Feb 2 (Reuters) - European shares closed higher for a third straight session on Wednesday as strong fourth-quarter earnings and deal-making possibilities outweighed concerns over interest rate hikes ahead of key central bank decisions due on Thursday.

The pan-European STOXX 600 rose 0.5%.

French IT consultancy group Atos jumped more than 8%, and was the top performer on the index after Reuters reported tech firm Thales was considering a bid for Atos's cybersecurity arm.

Thales shares dropped 3%.

Strong earnings continued to pour in. Swedish industrial technology group Hexagon gained 4.5%, after beating market expectations with record quarterly earnings.

German chip supplier Siltronic posted a 17% jump in quarterly earnings. But the stock fell 1.1% after a sale to Taiwan's GlobalWafers collapsed.

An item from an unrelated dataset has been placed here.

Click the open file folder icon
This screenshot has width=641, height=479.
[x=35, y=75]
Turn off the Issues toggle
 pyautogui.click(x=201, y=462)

Focus now turns to upcoming European and British central bank meetings on Thursday, as rising inflation pushed forward expectations of interest rate hikes.

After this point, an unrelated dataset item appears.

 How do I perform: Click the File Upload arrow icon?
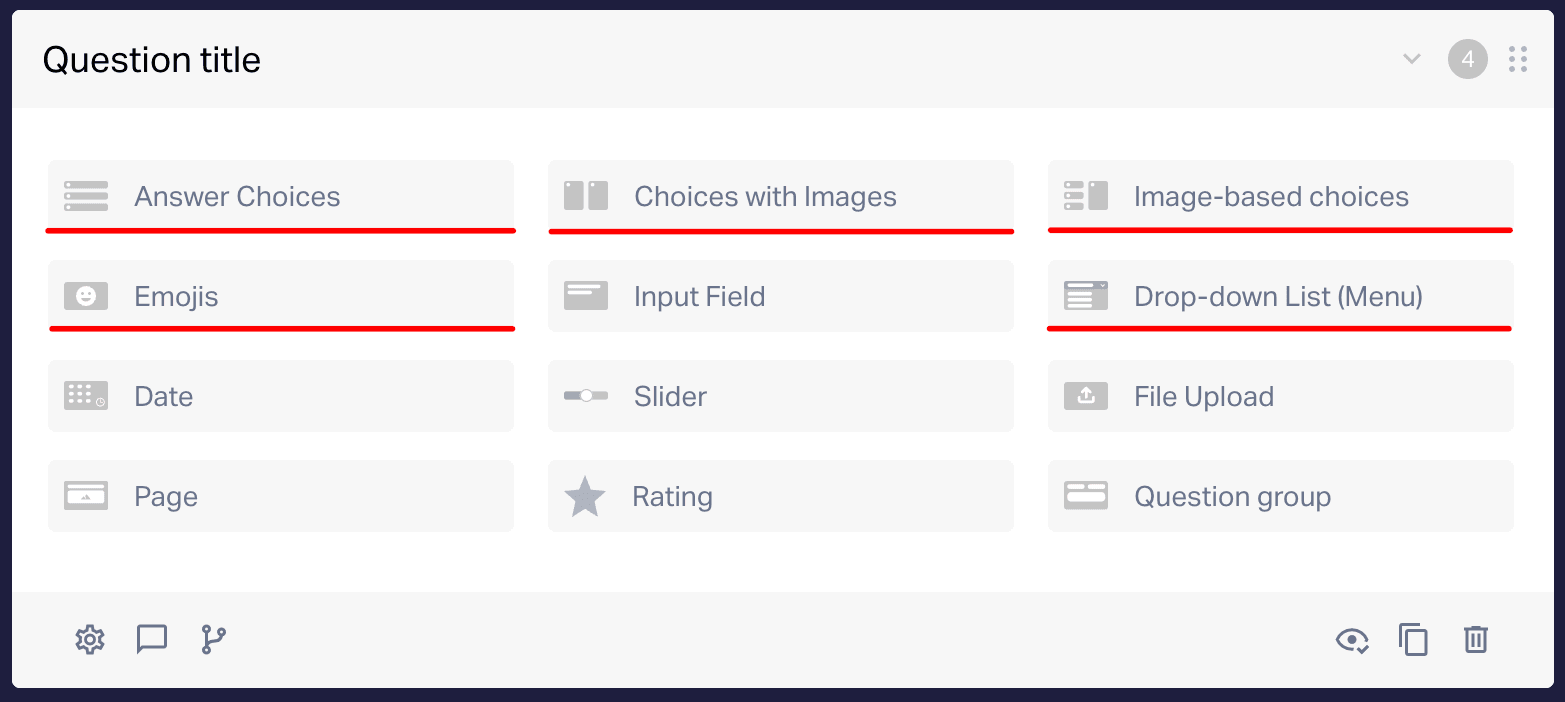tap(1086, 396)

"The European Central Bank's take on more persistent inflation will be crucial tomorrow," Commerzbank rates strategists Rainer Guntermann and Hauke Siemssen said in a note.

"The ECB should find it increasingly hard to justify its 'look-through' approach... with the Fed poised for lift-off next month and the Bank of England hiking further tomorrow - the risk for an accelerated ECB exit is on the rise," Guntermann and Siemssen added.

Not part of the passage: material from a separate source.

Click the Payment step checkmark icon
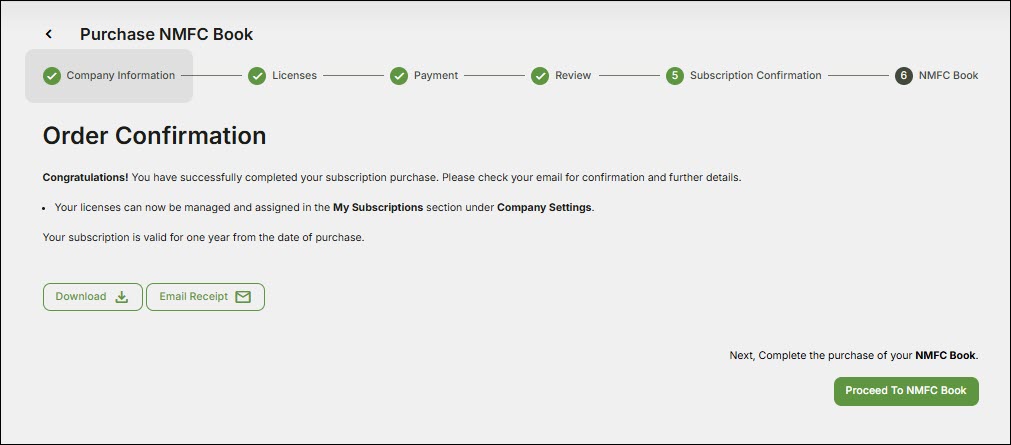Image resolution: width=1011 pixels, height=445 pixels. click(x=399, y=76)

Financial stocks rose 1.1%, and have benefited in recent weeks from the prospect of a higher interest rate environment. European banks hit their highest level since September 2018.

The STOXX 600 this week has so far retraced more than half of January's steep 4% losses, as strong fourth-quarter earnings counter some monetary tightening jitters, despite fears of more persistent inflation.

Fourth-quarter profits for companies listed on the STOXX 600 are expected to rise 55% to 114.3 billion euros ($128.9 billion) from a year earlier – a jump from the previous estimate of 51% a week ago, Refinitiv data showed

Among other stocks, Novo Nordisk rose 1% despite missing expectations for fourth-quarter operating profit, as the Danish drug developer rejected allegations it had engaged in maneuvers to hike the price of insulin in the United States.

Swedbank dropped 5.3% after posting a slightly weaker-than-expected operating profit due to weaker results from fixed income trading.

Switzerland's third-largest listed bank Julius Baer was the worst performer on the STOXX 600, down 5.7% as analysts flagged a miss on costs after the firm's earnings release.